*Passage shown*
■ ■ ■ ■

Sunday 12 July 2009

Pensions, private and public

I posted some time ago about Fujitsu's attack on Defined Benefit pensions, arguing that it was of wide significance.

Since then a slew of other companies have announced their intention to close final salary (defined benefit) pension schemes, including Barclays, BP, Morrisons and most recently IBM.

Many of the companies attacking pensions are financially strong. What we are seeing is an attempt to permanently shift wealth from the workforce to shareholders and permanently shift risk from the shareholders to the workforce. The recession is providing a convenient smokescreen under which to try to force through these attacks in the hope that workers will feel less confident to fight back and the companies will suffer less staff attrition.

So far, the evidence suggests that workers are not falling for the con.

At Fujitsu, where I work, there is a strong mood to fight if necessary. UNITE membership across the company has increased by over 20% already this year, largely through our campaign on pay and pensions. We were planning to start a consultative ballot on Monday, but have paused this process after the company agreed that the "consultation period" would not end as soon as they originally planned. We have an appeal leaflet summarising the issues available online, and news is posted on our news blog. One enthusiastic member has even set up an unofficial web site with an internet radio station for the campaign!

While the outcome of these attempts to close pension schemes in the private sector is still undecided, the media and Tory politicians have launched an absolutely massive propaganda offensive. They want to misdirect the anger of private sector workers against public sector workers, instead of against their own employers and the government. It is hard to turn on a news programme without hearing of "gold plated" public sector pension schemes.

■ ■ ■ ■

*Data shown*
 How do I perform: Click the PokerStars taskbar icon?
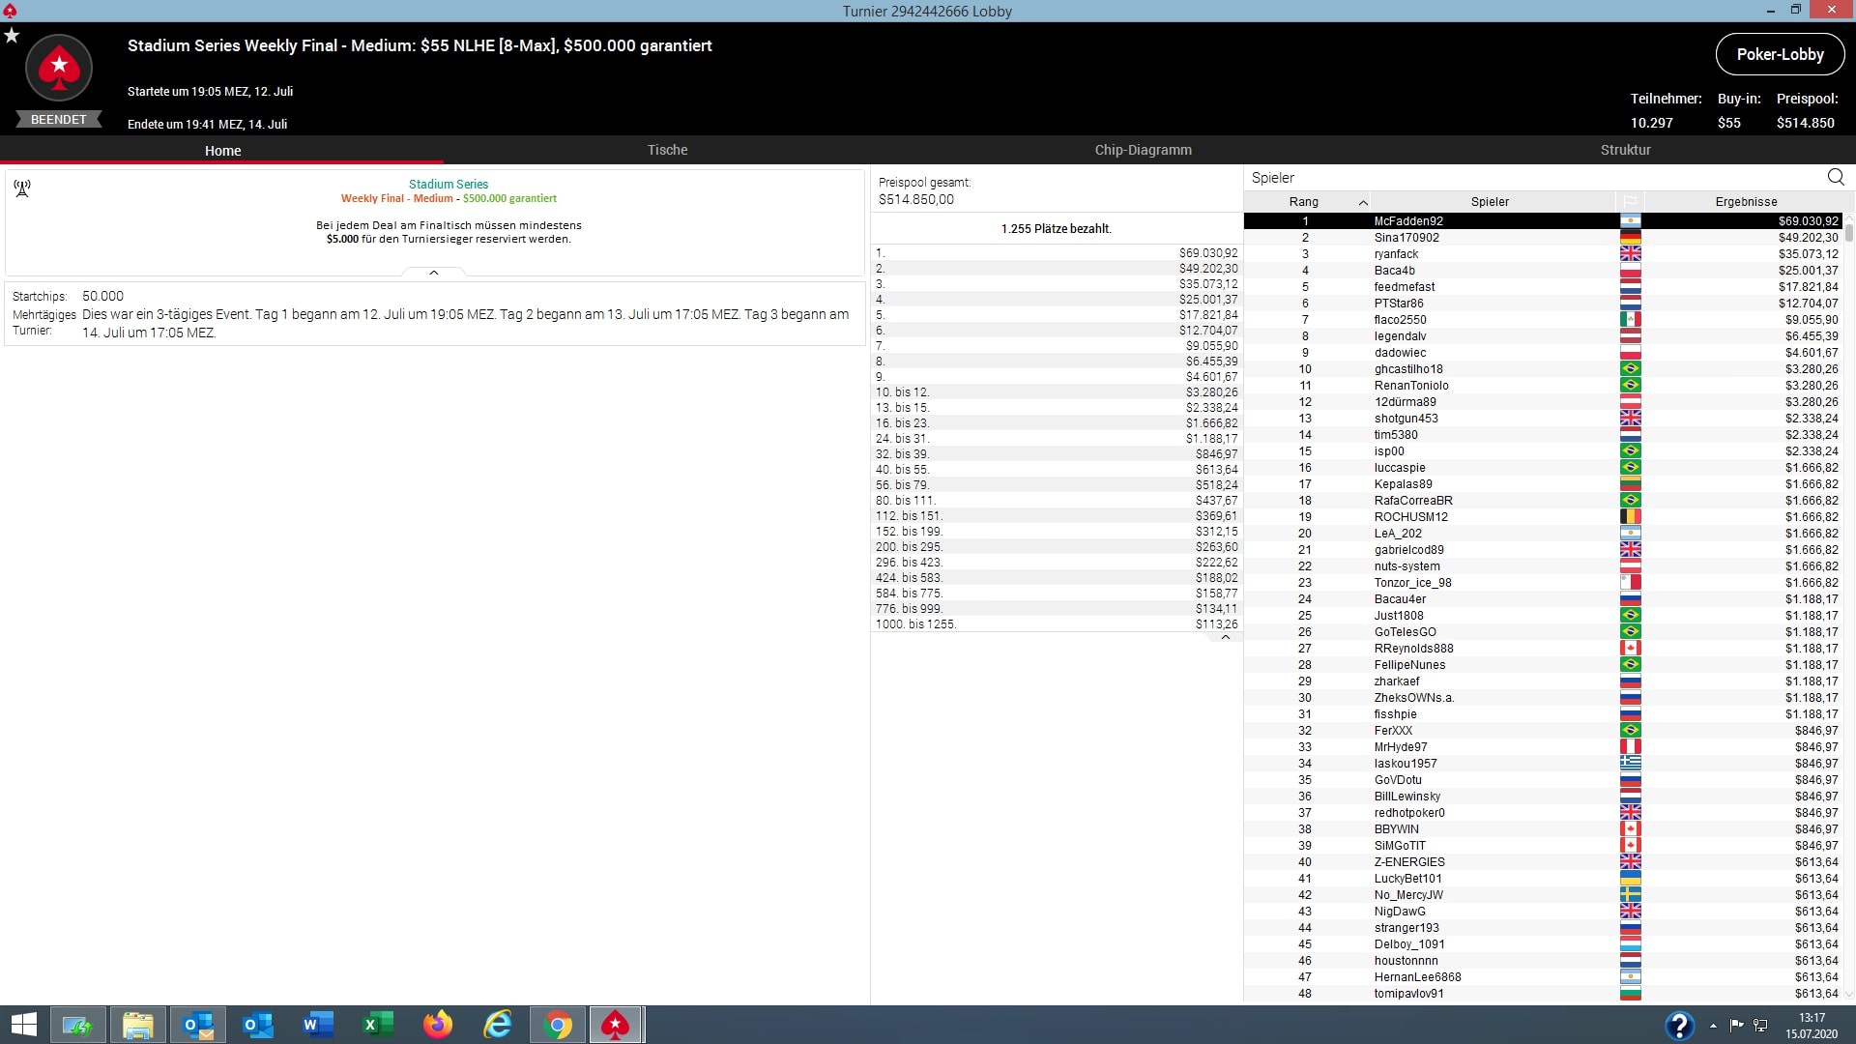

■ ■ ■ ■

*Problem*
Retype everything in the pensions post from "Pensions, private and" down to "most recently IBM.", word for word. The lines play no part here.

*Final answer*
Pensions, private and public

I posted some time ago about Fujitsu's attack on Defined Benefit pensions, arguing that it was of wide significance.

Since then a slew of other companies have announced their intention to close final salary (defined benefit) pension schemes, including Barclays, BP, Morrisons and most recently IBM.